Simultaneous Localization And Mapping using lidar and CUDA
This library is a work in progress and was started as an alternative to hector_slam and gmapping modules in ROS because I had so much trouble getting those libraries to work well. I've also been tinkering with Nvidia's Xavier and Jetson Nano boards so this gave me a good project to use CUDA with.
git clone https://github.com/avirtuos/cudaSLAM.git
cd cudaSLAM
make
sudo ./cudaSLAM /dev/ttyUSB0 256000
The app will output a jpg file for each lazer scan and each run of the SLAM algo. Keep in mind this is still under active development and so these outputs are mostly for debuging purposes and of little value to an actual robotics system.

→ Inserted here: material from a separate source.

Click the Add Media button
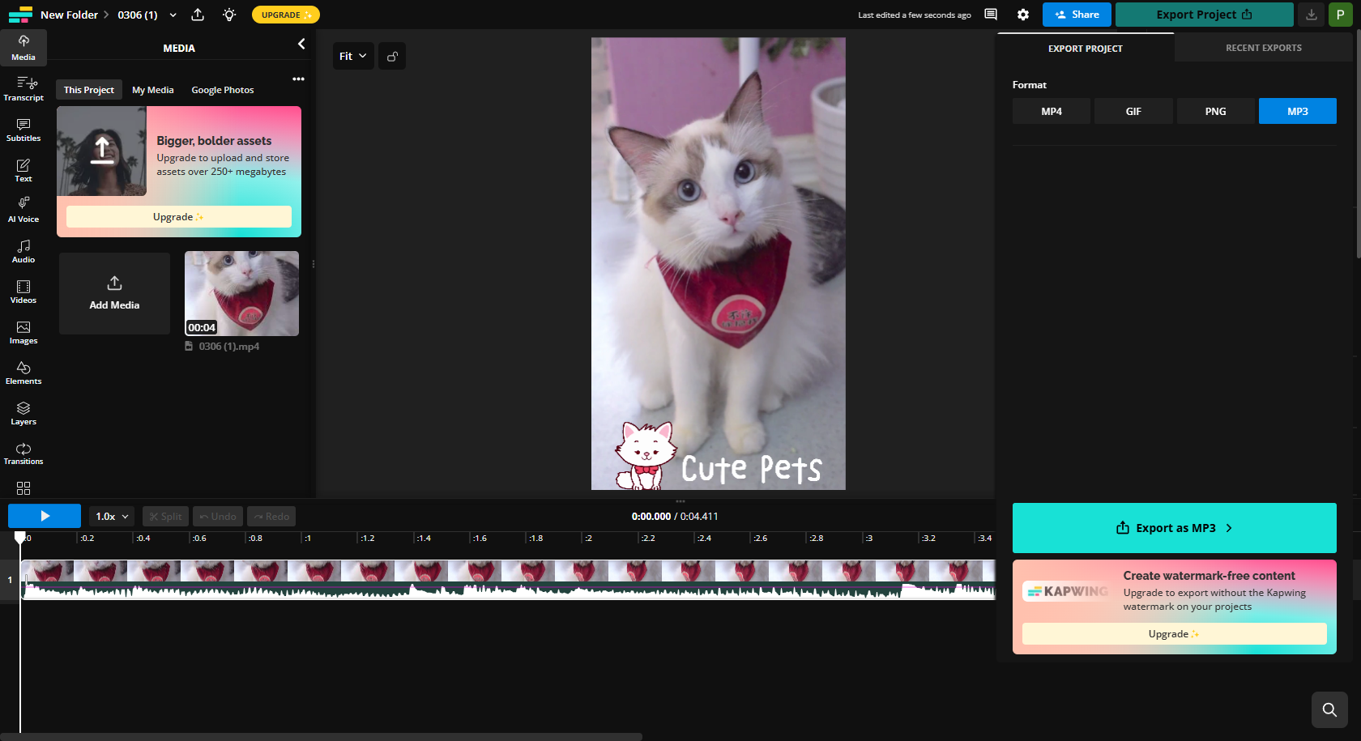Image resolution: width=1361 pixels, height=741 pixels. tap(114, 293)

As of 5/1/2019 I have a basic Particle Filter working for Localization. Given a lazer scan, a Jetson Xavier can locate itself within a 1 m^2 area of uncertainty in under 100ms without odometry. With basic odometry, really just a guess of distance traveled since last sample, the localization time goes down to 10ms or the rate of travel between localization atempts increased to 10 m/s.
My next step is add support for 'basic' odometry where you can give the alog either an educated guess, or actual odometry from motor encoders in order to speed up the SLAM algo by narrowing its search space. I will also attempt to add a reverse re-sampling algo where by we start with an optomistically narrow search space for the partcile filter and then incease it if we do not find a reasonably accurate location. I suspect that for most hobbiest rovers this will be excellent performance with little downside.
General todo items:
- Resampling - allows us to start with low resolution, high-speed, particle filters to narrow the search space before using high detail particle filters to get an accurate location.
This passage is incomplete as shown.